Pillsbury Baptist Bible College was an independent Baptist college in Owatonna, Minnesota, United States (1957–2008). Pillsbury described itself as a "biblical arts college." It offered a four-year program leading to the degrees of Bachelor of Arts in Bible and Bachelor of Science in Bible, as well as several associate degrees and a Bible certificate program.

The campus was previously home to the Pillsbury Military Academy, Pillsbury Academy, and Minnesota Academy.  In 1987 a historic district of five campus buildings was listed on the National Register of Historic Places as the Pillsbury Academy Campus Historic District.  It was nominated because of its local significance in architecture, education, and religion, because it was the only 19th-century Baptist institution of higher learning in Minnesota, and because of its association with benefactors Mark H. Dunnell and George A. Pillsbury.

History
The Minnesota Baptist State Convention opened the school as Minnesota Academy on September 10, 1877, as a college-preparatory school. The name was changed to Pillsbury Academy in 1886 in honor of one of its major donors, George A. Pillsbury, former mayor of Minneapolis and a member of the First Baptist Church of Minneapolis. In 1920 it was renamed the Pillsbury Military Academy. In 1957, after a dispute resulted in a change in Baptist Convention control from American Baptist to fundamentalist Minnesota Baptist, the Academy was abruptly closed and reconstituted as a 4-year biblical arts college, Pillsbury Baptist Bible College.

The older structures on campus were placed on the National Register of Historic Places on January 22, 1987, as the Pillsbury Academy Campus Historic District.  The five contributing properties are Old Main (built 1889), Music Hall (1892), Jefts Hall (1910–11), Lindsay Hall (1913–14), and a heating plant (1893).

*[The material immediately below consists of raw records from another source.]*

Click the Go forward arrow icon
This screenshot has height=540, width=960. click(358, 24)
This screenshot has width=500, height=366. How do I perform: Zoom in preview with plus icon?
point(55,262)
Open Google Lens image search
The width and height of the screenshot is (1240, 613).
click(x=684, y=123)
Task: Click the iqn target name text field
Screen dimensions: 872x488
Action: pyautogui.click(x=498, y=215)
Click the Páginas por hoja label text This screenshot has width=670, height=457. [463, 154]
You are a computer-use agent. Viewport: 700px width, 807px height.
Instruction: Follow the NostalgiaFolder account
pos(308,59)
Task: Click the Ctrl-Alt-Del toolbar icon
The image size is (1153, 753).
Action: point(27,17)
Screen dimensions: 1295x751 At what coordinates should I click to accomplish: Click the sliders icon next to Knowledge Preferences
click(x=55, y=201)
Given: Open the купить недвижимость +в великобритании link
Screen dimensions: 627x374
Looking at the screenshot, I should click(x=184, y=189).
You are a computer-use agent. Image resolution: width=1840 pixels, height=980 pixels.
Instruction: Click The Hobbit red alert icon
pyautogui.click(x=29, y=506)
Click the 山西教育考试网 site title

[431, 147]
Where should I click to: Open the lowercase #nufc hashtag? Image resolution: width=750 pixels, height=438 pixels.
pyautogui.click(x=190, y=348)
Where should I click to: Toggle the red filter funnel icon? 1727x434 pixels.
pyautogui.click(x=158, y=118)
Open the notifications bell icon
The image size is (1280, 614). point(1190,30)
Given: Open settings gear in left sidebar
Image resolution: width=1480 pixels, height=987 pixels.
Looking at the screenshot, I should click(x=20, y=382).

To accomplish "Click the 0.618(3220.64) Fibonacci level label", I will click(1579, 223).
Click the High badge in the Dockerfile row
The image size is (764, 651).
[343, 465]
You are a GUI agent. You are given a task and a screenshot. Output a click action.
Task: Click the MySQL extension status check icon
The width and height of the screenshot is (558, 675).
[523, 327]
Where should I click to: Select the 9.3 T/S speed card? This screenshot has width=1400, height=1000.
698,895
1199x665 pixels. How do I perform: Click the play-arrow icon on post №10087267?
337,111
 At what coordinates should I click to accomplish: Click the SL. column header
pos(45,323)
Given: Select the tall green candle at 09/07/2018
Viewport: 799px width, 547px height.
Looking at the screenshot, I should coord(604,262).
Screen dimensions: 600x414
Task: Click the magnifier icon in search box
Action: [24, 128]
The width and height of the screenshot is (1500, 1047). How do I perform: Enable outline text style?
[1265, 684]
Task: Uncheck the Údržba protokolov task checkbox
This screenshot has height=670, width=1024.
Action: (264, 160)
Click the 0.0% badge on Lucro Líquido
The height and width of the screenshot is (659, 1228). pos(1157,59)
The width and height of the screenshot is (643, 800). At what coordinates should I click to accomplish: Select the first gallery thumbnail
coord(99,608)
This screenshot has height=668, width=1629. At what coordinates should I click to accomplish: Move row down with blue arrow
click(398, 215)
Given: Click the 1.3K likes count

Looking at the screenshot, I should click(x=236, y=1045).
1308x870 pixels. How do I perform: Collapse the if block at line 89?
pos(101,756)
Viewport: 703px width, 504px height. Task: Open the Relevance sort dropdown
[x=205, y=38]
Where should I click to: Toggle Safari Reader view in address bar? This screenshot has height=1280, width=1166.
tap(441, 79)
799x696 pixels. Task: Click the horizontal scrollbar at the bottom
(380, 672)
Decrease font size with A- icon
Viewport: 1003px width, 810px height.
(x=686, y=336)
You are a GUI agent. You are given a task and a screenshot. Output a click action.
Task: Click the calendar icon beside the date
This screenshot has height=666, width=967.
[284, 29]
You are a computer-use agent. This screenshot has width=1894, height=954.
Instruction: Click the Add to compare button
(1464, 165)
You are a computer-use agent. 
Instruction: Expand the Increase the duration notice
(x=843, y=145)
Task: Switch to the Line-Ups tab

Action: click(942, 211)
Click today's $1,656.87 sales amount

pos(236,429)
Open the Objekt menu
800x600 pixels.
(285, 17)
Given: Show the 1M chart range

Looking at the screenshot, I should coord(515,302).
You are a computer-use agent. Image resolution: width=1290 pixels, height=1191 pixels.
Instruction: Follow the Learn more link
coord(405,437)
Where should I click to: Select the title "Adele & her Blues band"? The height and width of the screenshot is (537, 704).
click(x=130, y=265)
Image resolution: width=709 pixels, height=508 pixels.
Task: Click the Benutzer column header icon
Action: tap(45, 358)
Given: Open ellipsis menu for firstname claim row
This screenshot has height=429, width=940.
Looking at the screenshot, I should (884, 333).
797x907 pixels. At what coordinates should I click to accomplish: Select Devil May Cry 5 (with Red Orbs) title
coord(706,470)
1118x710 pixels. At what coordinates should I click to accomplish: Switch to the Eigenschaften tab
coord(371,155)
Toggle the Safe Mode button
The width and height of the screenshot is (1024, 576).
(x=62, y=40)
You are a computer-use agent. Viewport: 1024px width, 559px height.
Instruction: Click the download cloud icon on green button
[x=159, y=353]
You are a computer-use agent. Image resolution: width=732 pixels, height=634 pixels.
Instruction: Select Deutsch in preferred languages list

In February 2005, Pillsbury received accreditation by the Association for Biblical Higher Education (ABHE). Pillsbury also had membership in the American Association of Christian Colleges and Seminaries.

Enrollment at the school had dropped from a high of about 800 in the years 1967-68 to 142 in its final semester.

Pillsbury announced in October 2008 that it would permanently close at the end of the year and that its campus would be sold. The college closed on December 31, 2008. Pillsbury's transcripts are now held by Maranatha Baptist University in perpetuity.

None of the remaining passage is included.